Search code examples
pythondataframeperformanceoptimization

Identifying specific items in a df list field to update other fields, at scale


I’ve reached my first real data engineering problem, and I am looking for the optimal one to do an action. I have a very large dataframe (15 columns, over 20M rows).Each rows contains the following 2 columns:

  • “app_id”, which contains a list (actually, a string but I can turn the string to a list of string).
  • “developer”, a simple text field
  • "owner", a simple text field

I'm looking for the most optimal way to change the 'developer' and 'owner' field values, based on whether there is a certain list item in the app_id field. In fact, I have more fields that I'd like to change, but maybe I'm better of merging it. Here is an example of code that does what I intend to do:

import pandas as pd

#sample dataframe
data = {
    'app_id': [
        ['app_id_1', 'app_id_2'],
        ['app_id_1', 'app_id_2','app_id_5'],
        ['app_id_3', 'app_id_4'],
        ['app_id_3', 'app_id_4'],
        ['app_id_1', 'app_id_2']
    ],
    'developer': ['Developer 1'] * 5,
    'owner': ['Owner 1'] * 5,
}
df = pd.DataFrame(data)
#Make that df 1 millions row for benchmarking time
df = pd.concat([df]*200000, ignore_index=True)

# list of apps that I want to change the 'developer' column for
apps_dev2 = ['app_id_1', 'app_id_2']
apps_dev3 = ['app_id_3']

#dictionary that contains the changes that I want to make. For simplicity in this example there's just one item in dictionary and 2 attributes. 
dict_apps_changes = {
  'Dev2': {'developer':'Developer 2',
           'apps': apps_dev2,
           'owner': 'Owner 2',
          },
  'Dev3': {'developer':'Developer 3',
           'apps': apps_dev3,
           'owner': 'Owner 3',
          },
}

I tried this:

df_updated = df.copy()
for key, value in dict_apps_changes.items():
    df_updated.loc[df_updated['app_id'].apply(lambda x: any(item in x for item in value['apps'])), 'developer'] = value['developer']
    df_updated.loc[df_updated['app_id'].apply(lambda x: any(item in x for item in value['apps'])), 'owner'] = value['owner']
df_updated

Which is taking more time as the dictionary grows, of course. Also with more fields added.

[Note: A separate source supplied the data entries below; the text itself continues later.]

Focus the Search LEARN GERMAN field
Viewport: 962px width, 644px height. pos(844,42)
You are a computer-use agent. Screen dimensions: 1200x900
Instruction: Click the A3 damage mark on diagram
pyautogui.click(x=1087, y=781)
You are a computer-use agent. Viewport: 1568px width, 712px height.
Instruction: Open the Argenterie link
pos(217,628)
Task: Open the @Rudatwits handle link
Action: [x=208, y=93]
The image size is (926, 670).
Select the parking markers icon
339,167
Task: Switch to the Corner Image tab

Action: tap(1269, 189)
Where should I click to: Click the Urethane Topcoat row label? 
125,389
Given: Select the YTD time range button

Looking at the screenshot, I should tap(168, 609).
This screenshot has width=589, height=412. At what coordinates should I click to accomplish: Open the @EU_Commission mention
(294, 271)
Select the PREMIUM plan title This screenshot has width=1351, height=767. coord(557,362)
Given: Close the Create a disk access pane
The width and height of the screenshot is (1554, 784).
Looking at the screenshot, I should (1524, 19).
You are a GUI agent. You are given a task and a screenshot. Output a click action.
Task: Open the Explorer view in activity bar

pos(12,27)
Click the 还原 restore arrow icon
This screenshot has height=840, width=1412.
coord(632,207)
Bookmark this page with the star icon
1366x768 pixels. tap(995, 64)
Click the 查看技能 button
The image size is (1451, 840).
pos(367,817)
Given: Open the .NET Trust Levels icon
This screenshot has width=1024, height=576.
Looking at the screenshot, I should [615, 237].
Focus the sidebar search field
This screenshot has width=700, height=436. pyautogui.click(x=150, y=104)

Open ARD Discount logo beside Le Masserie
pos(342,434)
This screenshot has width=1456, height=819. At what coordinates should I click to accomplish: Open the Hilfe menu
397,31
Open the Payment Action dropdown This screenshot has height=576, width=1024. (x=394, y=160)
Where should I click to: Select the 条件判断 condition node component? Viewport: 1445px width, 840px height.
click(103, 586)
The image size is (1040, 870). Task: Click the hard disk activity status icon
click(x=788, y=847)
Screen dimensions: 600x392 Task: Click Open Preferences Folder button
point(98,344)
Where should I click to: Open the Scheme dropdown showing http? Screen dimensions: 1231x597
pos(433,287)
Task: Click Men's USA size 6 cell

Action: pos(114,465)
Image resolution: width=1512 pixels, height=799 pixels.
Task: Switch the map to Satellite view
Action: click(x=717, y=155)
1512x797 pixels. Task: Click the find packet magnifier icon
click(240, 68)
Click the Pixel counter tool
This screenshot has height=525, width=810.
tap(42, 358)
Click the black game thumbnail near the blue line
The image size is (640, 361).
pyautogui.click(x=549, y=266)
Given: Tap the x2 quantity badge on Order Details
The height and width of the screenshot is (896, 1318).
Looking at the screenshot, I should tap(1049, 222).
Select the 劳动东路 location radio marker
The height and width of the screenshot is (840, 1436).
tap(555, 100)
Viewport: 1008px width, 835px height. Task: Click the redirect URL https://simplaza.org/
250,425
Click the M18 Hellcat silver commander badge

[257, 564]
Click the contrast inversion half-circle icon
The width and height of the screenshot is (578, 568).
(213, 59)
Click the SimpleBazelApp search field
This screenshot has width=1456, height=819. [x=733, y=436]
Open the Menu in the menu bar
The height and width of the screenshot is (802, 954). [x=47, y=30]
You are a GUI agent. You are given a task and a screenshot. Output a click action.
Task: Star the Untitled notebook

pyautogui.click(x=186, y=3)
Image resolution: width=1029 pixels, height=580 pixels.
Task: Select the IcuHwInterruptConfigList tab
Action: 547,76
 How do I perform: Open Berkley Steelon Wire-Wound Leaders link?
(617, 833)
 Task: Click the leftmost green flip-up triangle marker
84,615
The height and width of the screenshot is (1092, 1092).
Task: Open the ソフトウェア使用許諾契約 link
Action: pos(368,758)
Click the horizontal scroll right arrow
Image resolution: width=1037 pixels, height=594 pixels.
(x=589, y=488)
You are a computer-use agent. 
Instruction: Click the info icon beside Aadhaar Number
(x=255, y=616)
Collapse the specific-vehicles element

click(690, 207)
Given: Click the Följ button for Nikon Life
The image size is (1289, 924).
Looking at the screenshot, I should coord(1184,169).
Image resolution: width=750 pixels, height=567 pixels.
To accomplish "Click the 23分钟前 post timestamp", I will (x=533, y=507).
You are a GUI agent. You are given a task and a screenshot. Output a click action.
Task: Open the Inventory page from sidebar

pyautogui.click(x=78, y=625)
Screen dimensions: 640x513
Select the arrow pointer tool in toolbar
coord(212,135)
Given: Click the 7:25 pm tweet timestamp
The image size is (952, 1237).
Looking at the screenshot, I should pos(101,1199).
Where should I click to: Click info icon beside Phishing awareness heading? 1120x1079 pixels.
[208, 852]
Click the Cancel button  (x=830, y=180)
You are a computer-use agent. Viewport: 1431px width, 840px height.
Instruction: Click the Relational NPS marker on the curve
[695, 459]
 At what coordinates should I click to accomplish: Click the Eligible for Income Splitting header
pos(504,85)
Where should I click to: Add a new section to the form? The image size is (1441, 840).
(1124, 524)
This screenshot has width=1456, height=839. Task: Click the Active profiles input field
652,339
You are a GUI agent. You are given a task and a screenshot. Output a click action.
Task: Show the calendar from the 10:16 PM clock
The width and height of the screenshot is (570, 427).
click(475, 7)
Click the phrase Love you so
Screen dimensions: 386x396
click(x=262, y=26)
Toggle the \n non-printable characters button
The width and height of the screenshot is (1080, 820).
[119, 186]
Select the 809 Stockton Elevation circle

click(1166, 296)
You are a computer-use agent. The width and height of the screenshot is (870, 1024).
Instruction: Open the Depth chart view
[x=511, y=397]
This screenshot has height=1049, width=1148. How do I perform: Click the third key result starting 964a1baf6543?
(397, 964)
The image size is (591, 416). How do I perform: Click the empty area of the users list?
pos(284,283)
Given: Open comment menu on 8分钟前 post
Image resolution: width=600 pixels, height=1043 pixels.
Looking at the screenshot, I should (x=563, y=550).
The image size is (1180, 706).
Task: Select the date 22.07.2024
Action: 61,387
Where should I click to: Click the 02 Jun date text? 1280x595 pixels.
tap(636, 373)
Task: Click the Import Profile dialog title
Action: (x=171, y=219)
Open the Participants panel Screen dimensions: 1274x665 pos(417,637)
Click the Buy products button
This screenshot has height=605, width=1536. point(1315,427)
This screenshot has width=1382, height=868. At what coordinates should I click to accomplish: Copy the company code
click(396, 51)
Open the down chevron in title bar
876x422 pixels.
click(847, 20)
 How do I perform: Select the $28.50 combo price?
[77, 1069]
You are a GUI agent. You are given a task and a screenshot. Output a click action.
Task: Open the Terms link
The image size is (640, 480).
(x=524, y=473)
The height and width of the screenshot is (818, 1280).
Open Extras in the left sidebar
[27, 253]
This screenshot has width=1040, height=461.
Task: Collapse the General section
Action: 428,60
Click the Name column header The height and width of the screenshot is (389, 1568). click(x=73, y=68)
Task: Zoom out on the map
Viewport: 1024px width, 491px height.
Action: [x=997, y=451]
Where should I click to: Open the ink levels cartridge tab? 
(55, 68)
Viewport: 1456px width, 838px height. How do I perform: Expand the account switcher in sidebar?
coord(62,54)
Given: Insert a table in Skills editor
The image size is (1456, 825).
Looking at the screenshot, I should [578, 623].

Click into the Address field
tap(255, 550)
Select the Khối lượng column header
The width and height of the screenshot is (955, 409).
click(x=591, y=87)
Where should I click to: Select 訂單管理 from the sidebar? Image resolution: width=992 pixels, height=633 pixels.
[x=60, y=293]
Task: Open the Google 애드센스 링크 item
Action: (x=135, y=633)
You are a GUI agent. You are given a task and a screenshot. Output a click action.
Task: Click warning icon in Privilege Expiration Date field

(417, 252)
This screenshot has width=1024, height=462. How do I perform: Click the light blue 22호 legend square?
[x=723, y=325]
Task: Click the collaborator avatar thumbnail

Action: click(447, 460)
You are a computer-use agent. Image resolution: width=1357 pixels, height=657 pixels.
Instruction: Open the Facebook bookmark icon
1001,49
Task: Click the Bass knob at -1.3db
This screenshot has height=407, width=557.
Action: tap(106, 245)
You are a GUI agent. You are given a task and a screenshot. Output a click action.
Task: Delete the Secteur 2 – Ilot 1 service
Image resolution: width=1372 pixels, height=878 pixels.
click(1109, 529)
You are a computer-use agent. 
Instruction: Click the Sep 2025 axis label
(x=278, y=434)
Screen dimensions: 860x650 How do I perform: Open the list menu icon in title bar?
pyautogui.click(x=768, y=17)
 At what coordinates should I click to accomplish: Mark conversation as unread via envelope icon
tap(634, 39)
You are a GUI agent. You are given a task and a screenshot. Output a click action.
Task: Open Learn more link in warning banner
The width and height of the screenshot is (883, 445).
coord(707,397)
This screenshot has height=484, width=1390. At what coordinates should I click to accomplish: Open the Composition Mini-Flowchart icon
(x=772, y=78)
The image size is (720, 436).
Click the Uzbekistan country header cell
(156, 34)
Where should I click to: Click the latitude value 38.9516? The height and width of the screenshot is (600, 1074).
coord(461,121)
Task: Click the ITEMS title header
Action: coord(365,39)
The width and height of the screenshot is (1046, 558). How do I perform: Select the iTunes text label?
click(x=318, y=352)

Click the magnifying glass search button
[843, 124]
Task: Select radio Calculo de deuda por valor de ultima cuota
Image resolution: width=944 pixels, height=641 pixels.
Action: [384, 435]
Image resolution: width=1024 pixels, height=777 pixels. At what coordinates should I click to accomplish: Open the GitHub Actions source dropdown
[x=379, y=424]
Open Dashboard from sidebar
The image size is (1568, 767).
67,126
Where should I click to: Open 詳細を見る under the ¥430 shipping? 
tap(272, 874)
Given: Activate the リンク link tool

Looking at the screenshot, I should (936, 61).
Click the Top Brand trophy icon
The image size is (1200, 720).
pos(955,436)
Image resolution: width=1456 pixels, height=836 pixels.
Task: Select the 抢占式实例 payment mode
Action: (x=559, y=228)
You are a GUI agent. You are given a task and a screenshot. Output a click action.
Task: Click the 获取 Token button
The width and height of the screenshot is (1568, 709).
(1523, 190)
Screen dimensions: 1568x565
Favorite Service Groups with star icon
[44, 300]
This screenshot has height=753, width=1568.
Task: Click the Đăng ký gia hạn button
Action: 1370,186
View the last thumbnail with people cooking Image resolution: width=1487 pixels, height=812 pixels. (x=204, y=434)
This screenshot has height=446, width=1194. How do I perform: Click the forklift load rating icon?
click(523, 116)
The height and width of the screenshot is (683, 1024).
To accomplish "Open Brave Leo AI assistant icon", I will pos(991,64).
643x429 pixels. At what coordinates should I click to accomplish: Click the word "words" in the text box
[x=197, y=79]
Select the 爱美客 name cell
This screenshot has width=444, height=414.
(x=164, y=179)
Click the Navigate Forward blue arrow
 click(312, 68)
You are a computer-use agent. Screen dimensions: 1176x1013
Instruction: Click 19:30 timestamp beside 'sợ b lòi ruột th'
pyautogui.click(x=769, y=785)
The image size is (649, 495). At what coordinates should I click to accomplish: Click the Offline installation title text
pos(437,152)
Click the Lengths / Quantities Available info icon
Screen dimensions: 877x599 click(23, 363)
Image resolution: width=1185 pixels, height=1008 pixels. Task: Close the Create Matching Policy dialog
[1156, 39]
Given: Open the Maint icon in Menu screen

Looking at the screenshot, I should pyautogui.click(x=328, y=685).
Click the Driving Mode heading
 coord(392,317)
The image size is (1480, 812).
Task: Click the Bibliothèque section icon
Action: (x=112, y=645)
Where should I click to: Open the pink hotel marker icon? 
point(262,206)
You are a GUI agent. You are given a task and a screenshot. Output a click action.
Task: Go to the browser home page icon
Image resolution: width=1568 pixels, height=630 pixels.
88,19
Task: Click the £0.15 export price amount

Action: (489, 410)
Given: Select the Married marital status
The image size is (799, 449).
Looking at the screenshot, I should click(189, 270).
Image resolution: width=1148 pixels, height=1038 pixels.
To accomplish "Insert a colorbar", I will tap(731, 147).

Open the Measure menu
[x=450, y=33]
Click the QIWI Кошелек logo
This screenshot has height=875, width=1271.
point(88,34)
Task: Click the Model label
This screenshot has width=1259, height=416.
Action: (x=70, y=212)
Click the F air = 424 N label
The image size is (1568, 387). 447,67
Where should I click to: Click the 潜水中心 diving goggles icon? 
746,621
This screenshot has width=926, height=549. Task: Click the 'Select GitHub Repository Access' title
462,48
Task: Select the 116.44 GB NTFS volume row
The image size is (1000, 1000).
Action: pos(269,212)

Does anyboday know a way to make it even faster? Note: the df is pulled from a SQL BigQuery table, so happy to embed SQL in my python code if that's the way to go..


Solution

  • I can see you’re using a row by row iteration approach which is quite inefficient as the df size grows. You can use a couple of things to optimize the approach.

    1. Flatten the dict_apps_changesdataframe.
    2. Use Dataframe.update method which is a vectorized operation built into Pandas that applied to the dataframe in one go.

    Here’s an update snippet you can try

    # Flatten dict_apps_changes for efficient lookups
    flattened_dict_app_changes = {}
    for dev_key, dev_info in dict_apps_changes.items():
        for app in dev_info['apps']:
            flattened_dict_app_changes[app] = {'developer': dev_info['developer'], 'owner': dev_info['owner']}
    
    # Function to apply changes based on app_id
    def apply_changes(row):
        for app_id in row['app_id']:
            if app_id in flattened_dict_app_changes:
                return   flattened_dict_app_changes[app_id]
        return {'developer': row['developer'], 'owner': row['owner']}
    
    # Vectorized operation for updating rows
    df = df['app_id'].apply(apply_changes).apply(pd.Series)
    df.update(changes)